WHAT YOU NEED TO DO — In the text below on the Brintellix name change, return the passage between "Just as the" and "Catalyst Pharma’s Firdapse.", inclusive, copied word for word.

“FDA has approved a brand name change for the antidepressant Brintellix (vortioxetine) to decrease the risk of prescribing and dispensing errors resulting from name confusion with the blood-thinning medicine Brilinta (ticagrelor). The new brand name of the drug will be Trintellix, and it is expected to be available starting in June 2016. No other changes will be made to the label or packaging, and the medicine is exactly the same.
Because of the lag time associated with manufacturing bottles with the new brand name, health care professionals and patients may continue to see bottles labeled with the brand name Brintellix during the transition period.
In a July 2015 MedWatch Alert, FDA warned that name confusion between Brintellix and Brilinta had resulted in prescribing and dispensing errors since Brintellix was approved in September 2013. Due to continued reports of name confusion between the two medicines used for very different purposes, FDA worked with Brintellix manufacturer Takeda Pharmaceuticals to change the drug’s brand name.”
(Albany, NY: May 3, 2016)
The New York State Board of Medicine has announced a new literacy test for physicians seeking to practice medicine in New York State
Multiple Choice Test for Medical Licensure in the State of New York:
Select the correct answer from the four choices:
1) These two drug names start with the same three letters, which means they can be substituted freely for each other, like herceptin and heroin
2) These two drugs start with the same three letters, but otherwise are different
3) These are names of towns in upstate New York; each has a Post Office, an Arby’s, and a gas station. They are indistinguishable, and can be substituted freely for each other, like Utica and Ithaca
4) These two drug names are indistinguishable, so Brintellix should be given a new name–something like Trintellix, or maybe Toronto
Correct answer: #2
Licensure candidates who chose #1: the DEA has some questions to ask you
Licensure candidates who chose #3: Your medical malpractice coverage has been terminated
Licensure candidates who chose #4: the FDA has a career opportunity for you
Ed. Note: Takeda/Lundbeck have already had a hard enough time establishing/differentiating Brintellix, no thanks to the FDA, which went against the recommendations of its own AC in rejecting the Brintellix label-expansion application. Now they must, to some degree, start over. Isn’t it reasonable to expect physicians and pharmacists to be sufficiently attentive and literate that they can differentiate these two drug names? How dumbed-down does this system need to be?
Just as the May-June issue of NeuroPerspective was being released, the FDA granted approval to Acadia’s pimavanserin/Nuplazid, with the expected black box warning. While generally expected, it was still something of a relief to see the FDA follow through on its own stated willingness to grant approval based on one Phase III, and to see the Agency go along with the recommendation made by its own Advisory Committee. This interrupts a sequence of ill-considered and/or ill-communicated decisions announced over the past two months, vis-a-vis Newron’s Xadago, Takeda/Lundbeck’s Brintellix, and Catalyst Pharma’s Firdapse.

DATA SEGMENT —
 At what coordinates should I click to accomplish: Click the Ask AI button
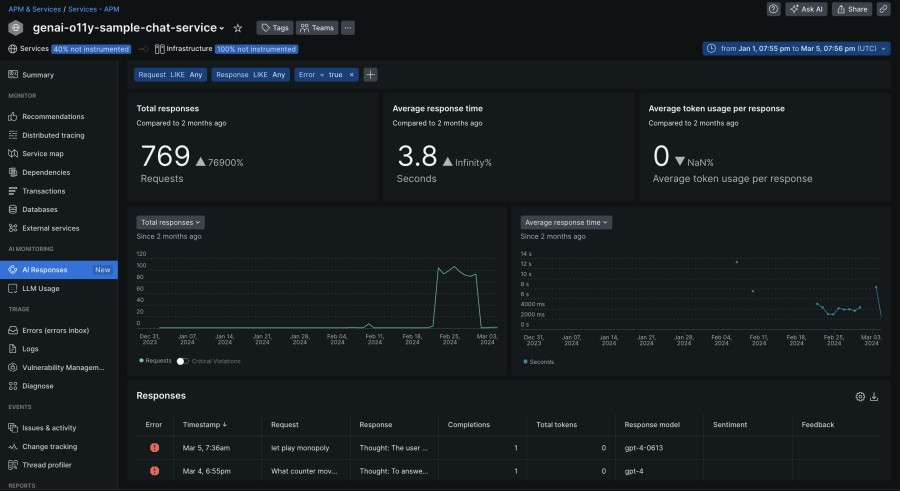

REPLY TO THE TASK —
Just as the May-June issue of NeuroPerspective was being released, the FDA granted approval to Acadia’s pimavanserin/Nuplazid, with the expected black box warning. While generally expected, it was still something of a relief to see the FDA follow through on its own stated willingness to grant approval based on one Phase III, and to see the Agency go along with the recommendation made by its own Advisory Committee. This interrupts a sequence of ill-considered and/or ill-communicated decisions announced over the past two months, vis-a-vis Newron’s Xadago, Takeda/Lundbeck’s Brintellix, and Catalyst Pharma’s Firdapse.